5.2.2.2 将棉拭子浸入含490μLPBS试管中,紧贴试管一侧挤压出液体。如此重复浸入和挤压3次~
4次,确保挤压出最大量的病毒,测定并记录液体体积,用于后续RNA提取。
5.2.3 贝类
5.2.3.1 戴上防护手套,使用无菌贝类剥刀打开至少10个贝类样本。
5.2.3.2 使用无菌剪刀、无菌镊子或其他等效器具在橡胶垫上解剖贝类样本,取出贝类消化腺,置于无
菌培养皿中。收集2g贝类消化腺。
5.2.3.3 使用研钵或等效均质器将贝类消化腺匀浆后,转移至离心管。加入10μL过程控制病毒。加
入2.0mL蛋白酶K溶液,混匀。
5.2.3.4 使用全温振荡器或等效装置,37℃,320次/min,振荡60min。
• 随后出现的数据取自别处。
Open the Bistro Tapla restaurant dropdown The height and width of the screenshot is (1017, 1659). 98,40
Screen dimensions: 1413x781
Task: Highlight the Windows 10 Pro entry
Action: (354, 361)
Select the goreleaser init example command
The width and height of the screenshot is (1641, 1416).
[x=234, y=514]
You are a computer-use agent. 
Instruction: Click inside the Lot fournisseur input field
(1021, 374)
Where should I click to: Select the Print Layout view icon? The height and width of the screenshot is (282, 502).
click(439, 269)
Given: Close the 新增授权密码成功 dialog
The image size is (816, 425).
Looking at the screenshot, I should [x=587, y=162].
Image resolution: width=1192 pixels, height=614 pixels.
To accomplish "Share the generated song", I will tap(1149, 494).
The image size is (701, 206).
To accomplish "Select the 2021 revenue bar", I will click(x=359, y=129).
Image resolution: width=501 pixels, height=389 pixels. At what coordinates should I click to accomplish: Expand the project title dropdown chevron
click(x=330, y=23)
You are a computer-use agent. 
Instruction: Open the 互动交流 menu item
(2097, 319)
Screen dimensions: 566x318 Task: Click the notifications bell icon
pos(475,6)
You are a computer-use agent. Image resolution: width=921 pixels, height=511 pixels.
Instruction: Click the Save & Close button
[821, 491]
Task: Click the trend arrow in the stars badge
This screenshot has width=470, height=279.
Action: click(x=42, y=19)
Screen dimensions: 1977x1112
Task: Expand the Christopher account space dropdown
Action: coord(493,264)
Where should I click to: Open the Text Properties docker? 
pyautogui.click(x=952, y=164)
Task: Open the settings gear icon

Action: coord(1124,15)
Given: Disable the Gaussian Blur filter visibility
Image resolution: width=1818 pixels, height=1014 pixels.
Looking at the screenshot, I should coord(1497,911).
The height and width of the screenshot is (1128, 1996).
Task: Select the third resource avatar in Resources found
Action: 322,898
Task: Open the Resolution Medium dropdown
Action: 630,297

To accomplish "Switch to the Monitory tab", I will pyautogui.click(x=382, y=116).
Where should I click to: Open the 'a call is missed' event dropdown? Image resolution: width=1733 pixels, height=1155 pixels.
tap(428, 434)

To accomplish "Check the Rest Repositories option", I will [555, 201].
5.2.3.5 将离心管放入水浴或等效装置,60℃,15min。随后,3000×g,室温,离心5min,将上清液转
移至无RNase离心管中,测定并记录上清液体积,用于后续RNA提取。
5.2.4 包装饮用水
5.2.4.1 取包装饮用水样品(≤1000mL),加入10μL过程控制病毒,振荡混匀。
5.2.4.2 向样品中加入一定质量的氯化镁(例如每升包装饮用水中加入4.76g氯化镁),充分溶解并混
匀,使 Mg2+终浓度为0.05mol/L。
5.2.4.3 用6mol/L盐酸调节水样pH至3.0。
5.2.4.4 用无菌镊子夹取混合纤维素膜(孔径0.45μm,直径47mm),置于过滤瓶上,进行抽滤,使所有
水样全部通过混合纤维素膜。
5.2.4.5 用无菌镊子取出混合纤维素膜,用无菌剪刀将滤膜剪碎,放入50mL离心管中,加入15mL
TGB E缓冲液,以400次/min,室温振荡30min。
5.2.4.6 将离心管中的提取液全部转移至另外一个无菌的50mL离心管中。
5.2.4.7 用6mol/L盐酸调节提取液的pH至7.0,并将提取液全部转移至超滤浓缩离心管中。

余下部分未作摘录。